Il faut d’abord dresser un postulat de départ : peu d’entreprises en France ont une véritable collaboration entre l’homme et la machine. La plupart se trouvent dans un registre de robotique classique où le robot partage l’espace avec l’opérateur sans collaborer avec ce dernier. Des études de terrain l’ont montré : lorsque la robotique collaborative existe, cette organisation du travail modifie les processus de production des travailleurs, mais n’entraîne pas d’amélioration en termes de productivité, ou de SST. Choc, écrasement, vibration, RPS… au final, la machine n’amène pas moins de risques, mais un changement de leur nature. La technologie associant robotique et intelligence artificielle est en phase d’expérimentation. Et l’intégration de robots dotés d’IA dans le domaine de la SST n’est pas à l’ordre du jour. Une chose est claire : il serait faux d’imaginer qu’une technologie comme l’IA, puisse à elle seule entraîner une révolution de la SST. La technologie n’est jamais bonne ou mauvaise, mais doit d’abord s’inscrire dans un environnement et une organisation de travail spécifique prenant compte des risques et des démarches de prévention à mettre en place au profit de l’humain. L’un des travers à l’avenir serait de donner le pouvoir de décision à la machine. Avec l’émergence de l’IA qui pourrait à terme renforcer l’automatisation des robots, le risque serait de laisser à la machine le pouvoir de gérer par exemple l’organisation professionnelle d’une entreprise et de ses travailleurs. Le management algorithmique (lorsque la machine fournit à l’opérateur, par exemple par un guidage vocal, des instructions sur les opérations à faire, l’ordre dans lequel il faut les effectuer, et la cadence à suivre) est problématique. En effet, lorsque le travailleur reçoit ces informations sans autre type d’interaction, il y a un risque de RPS (risques psychosociaux, ndlr). C’est pourquoi il est essentiel que, comme pour n’importe quelle machine, les concepteurs utilisant de l’IA intègrent les problématiques de SST dès leur conception.

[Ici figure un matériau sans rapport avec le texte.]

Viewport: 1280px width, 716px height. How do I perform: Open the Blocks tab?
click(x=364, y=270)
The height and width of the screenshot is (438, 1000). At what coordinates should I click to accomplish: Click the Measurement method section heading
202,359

Des avancées et des bémols

Sabrina Jocelyn

Sabrina Jocelyn, chercheuse prévention des risques chimiques de l’Institut de recherche Robert-Sauvé en santé et en sécurité du travail (IRSST)

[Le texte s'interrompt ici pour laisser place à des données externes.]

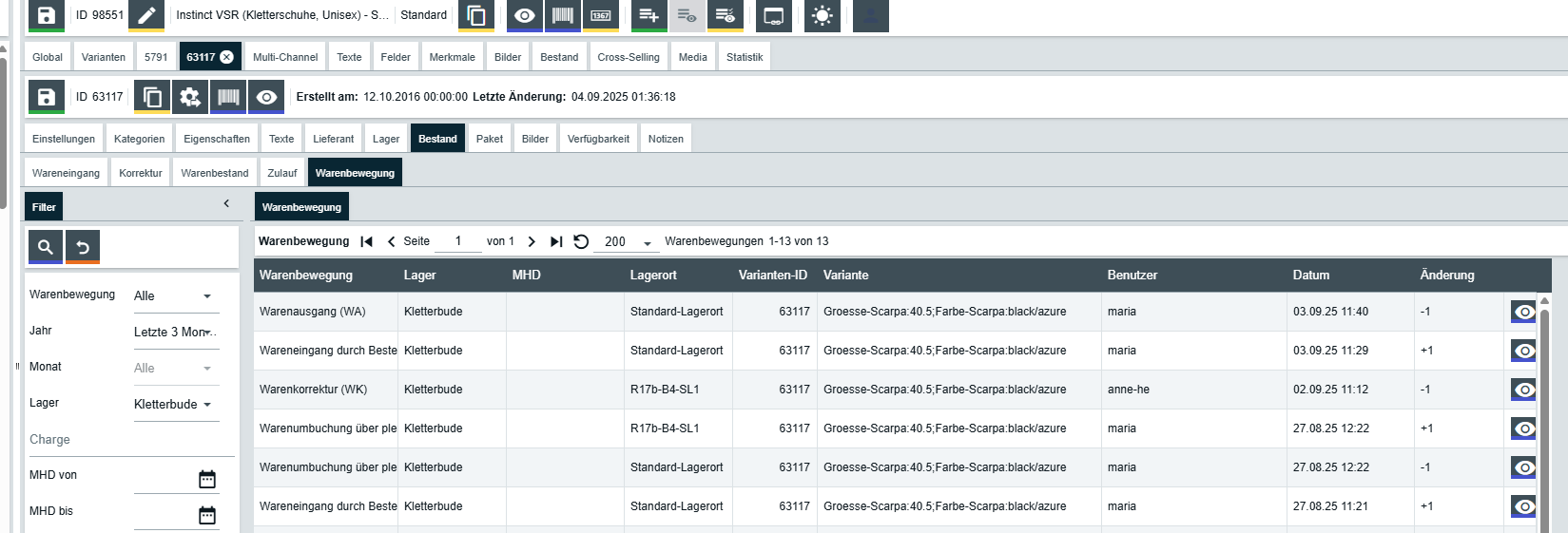Click the add-list icon with plus sign

tap(648, 15)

Dans le domaine de la robotique industrielle, l’IA représente une avancée pour la SST, notamment parce qu’elle permet de traiter massivement des données
pouvant être utilisées dans la prévention des risques. il est par exemple possible de réaliser une maintenance prédictive et d’anticiper une défaillance. Pour autant, comme toute technologie, la robotique et l’IA peuvent être perverties. En matière de prévention des risques, le premier principe est de supprimer le danger ou l’exposition à celui-ci. avec l’utilisation des robots qui permettent de gagner en productivité en automatisant les tâches, l’idéal serait de supprimer l’interaction avec l’humain pour que celui-ci ne soit plus exposé aux risques. Pour autant, on le voit : la mise en œuvre des premiers robots collaboratifs à partir de 2010 n’a pas totalement extrait les travailleurs de l’espace de travail, d’où la nécessité d’adapter cet espace en terme d’ergonomie. il faut aussi prévoir une cadence de production adaptée afin de ne pas risquer d’entrainer de rPS. L’adhésion et l’implication des employeurs et salariés dans l’optique d’intégration de robots dotés d’IA sont aussi essentielles. Pour tout projet, l’étape clé est l’analyse des besoins. Il convient également de déterminer le partage des opérations entre l’humain et le robot. Lors des premiers projets de recherche et études de cas menées à l’IRSST, nous pensions au départ que le robot serait dévolu à effectuer les tâches les plus difficiles et complexes ; mais nos équipes ont constaté que les travailleurs concernés voulaient garder la main sur ces activités qui, selon eux, avaient le plus de sens dans l’exercice de leur métier. Pour établir la confiance envers la robotique collaborative, les employeurs doivent prendre le temps nécessaire qui permettra aux employés de se familiariser à la collaboration. en gardant à l’esprit qu’une machine dotée d’IA est un outil d’aide à la décision. C’est l’humain qui doit garder le contrôle car il est seul à même de prendre la décision.